Business Loan Calculator
Calculate loan payments, interest costs, and cash flow impact for business financing
Loan Details
Total amount to borrow
Upfront payment
Annual interest rate
Loan duration
Additional Options
Upfront loan fees
Additional principal payment
Business Loan Calculator: Monthly Payments, Total Cost & Loan Comparison
Our Business Loan Calculator computes monthly payments, total interest cost, and amortization schedules for commercial loans, SBA financing, equipment loans, and lines of credit. Compare loan options side-by-side to find the most cost-effective financing for your business.
Business Loan Types Comparison
| Loan Type | Amount Range | Term | Typical Rate | Best For |
|---|---|---|---|---|
| SBA 7(a) | Up to $5M | 7–25 years | Prime + 2.25–2.75% | General business, working capital |
| SBA 504 | Up to $5.5M | 10–25 years | Below-market fixed | Real estate, equipment ≥ $150K |
| SBA Microloan | Up to $50K | Up to 6 years | 8–13% | Startups, small businesses |
| Bank Term Loan | $25K–$500K | 2–10 years | 6–20% | Established businesses, expansion |
| Business Line of Credit | $10K–$1M | Revolving | 7–25% | Working capital, cash flow gaps |
| Equipment Financing | Up to equipment value | 3–7 years | 6–20% | Machinery, vehicles, technology |
| Invoice Factoring | 80–90% of invoices | Rolling | 1–5%/month | B2B businesses with slow payers |
How to Use the Business Loan Calculator
- Enter loan amount — input the total amount you need to borrow in dollars.
- Set the interest rate — enter the annual interest rate (APR) quoted by your lender. For variable-rate loans, use the current index + margin.
- Enter loan term — input the repayment period in years or months.
- Choose payment frequency — select monthly (standard), bi-weekly, or weekly payments.
- Review results — check the monthly payment, total interest paid over the life of the loan, and the full amortization schedule showing principal vs interest each payment.
Example Calculations
Example 1 — SBA 7(a) Loan: $250,000 at 8.5% for 7 Years
- Monthly rate: 8.5% ÷ 12 = 0.7083%
- n = 84 payments
- Monthly payment = $3,918
- Total interest = (84 × $3,918) − $250,000 = $79,112
Example 2 — Equipment Loan: $50,000 at 12% for 4 Years
- Monthly payment = $1,315
- Total repaid = 48 × $1,315 = $63,120
- Total interest = $13,120 (26% of principal in interest costs)

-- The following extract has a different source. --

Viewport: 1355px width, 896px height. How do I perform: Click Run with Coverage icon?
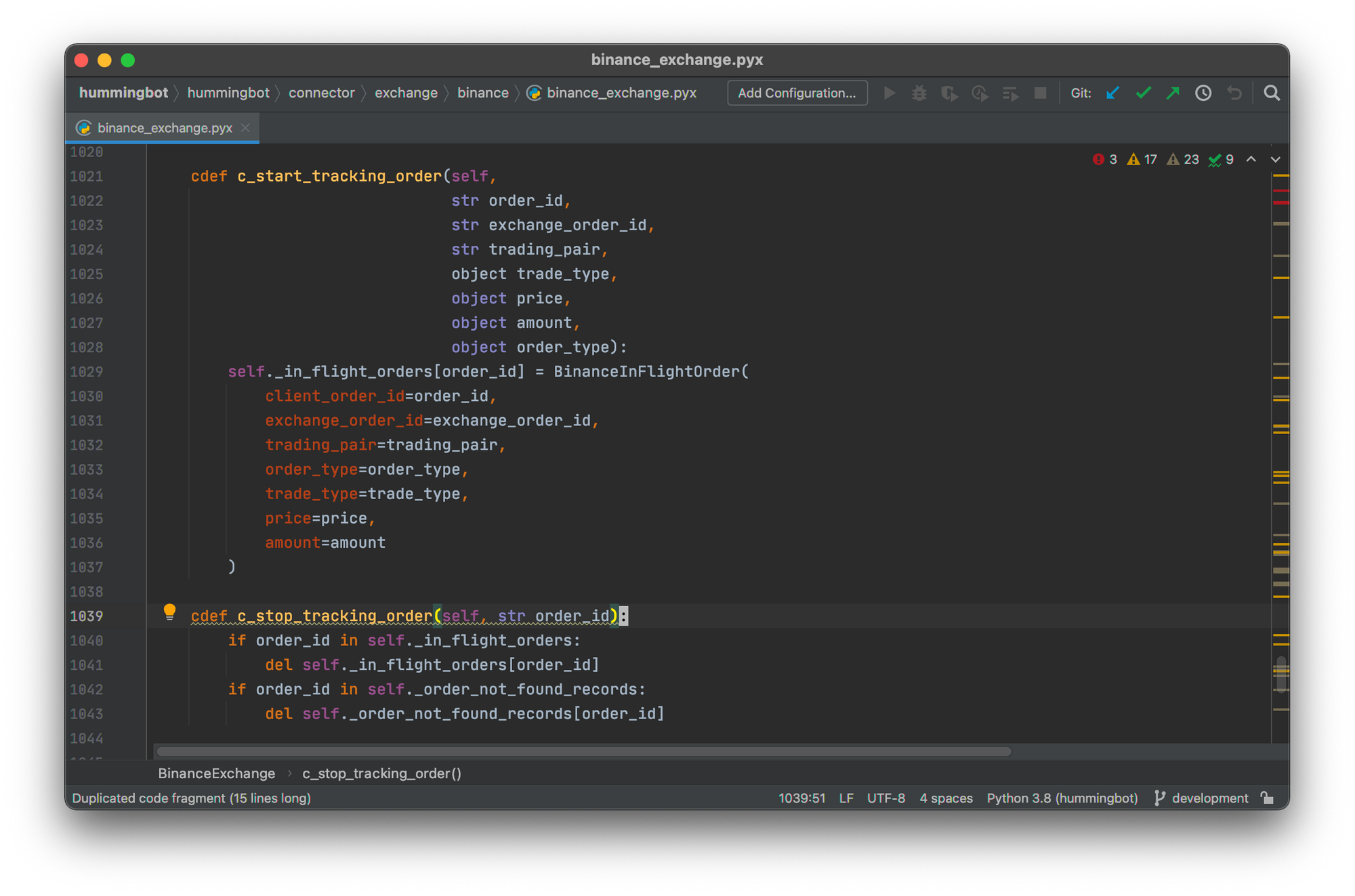pos(949,93)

Frequently Asked Questions
What credit score do I need for a business loan?
Requirements vary by lender and loan type. SBA 7(a) loans typically require a personal credit score of 680+ and a business credit score above 155 (Dun & Bradstreet scale). Traditional bank loans generally require 680–720+ personal credit. Online lenders are more flexible — some approve borrowers with 550+ personal credit but charge significantly higher rates. Business credit history (Dun & Bradstreet PAYDEX, Experian Business) also matters for larger loan amounts.
What is debt service coverage ratio (DSCR) and why does it matter?
DSCR = Net Operating Income ÷ Total Annual Debt Service. Lenders typically require a DSCR of 1.25 or higher, meaning your business earns $1.25 for every $1.00 of debt payments. A DSCR below 1.0 means your income does not cover debt payments. For SBA loans, the minimum is usually 1.15–1.25. Calculate it before applying: if it falls short, you may need to adjust the loan amount or term.
What is the difference between APR and interest rate for business loans?
The interest rate is the annual cost of borrowing the principal. APR (Annual Percentage Rate) includes the interest rate plus all fees — origination fees, packaging fees, guarantee fees (SBA charges up to 3.5%), and other closing costs — expressed as a single annualized percentage. APR is the more accurate comparison metric when evaluating multiple loan offers. A loan with a lower interest rate but high fees can have a higher APR than one with a slightly higher rate and minimal fees.
Can I pay off a business loan early?
Many business loans allow early payoff, but prepayment penalties may apply. SBA 7(a) loans with terms over 15 years have prepayment fees for the first three years (5%, 3%, then 1% of amount prepaid). Standard bank term loans may have 1–3% penalties. Online lenders vary widely — some factor-rate products (merchant cash advances) charge a fixed fee regardless of payoff timing. Always check the loan agreement before making extra principal payments.
What is an SBA loan and how do I qualify?
SBA (Small Business Administration) loans are government-backed loans made by approved lenders with the SBA guaranteeing a portion (75–85%) of the loan, which lowers lender risk and allows better terms for borrowers. To qualify for SBA 7(a): must be a for-profit U.S. business, meet SBA size standards (typically under 500 employees), be unable to obtain financing on reasonable terms elsewhere, and have invested equity in the business. Apply through an SBA-approved lender; the SBA itself does not lend money directly.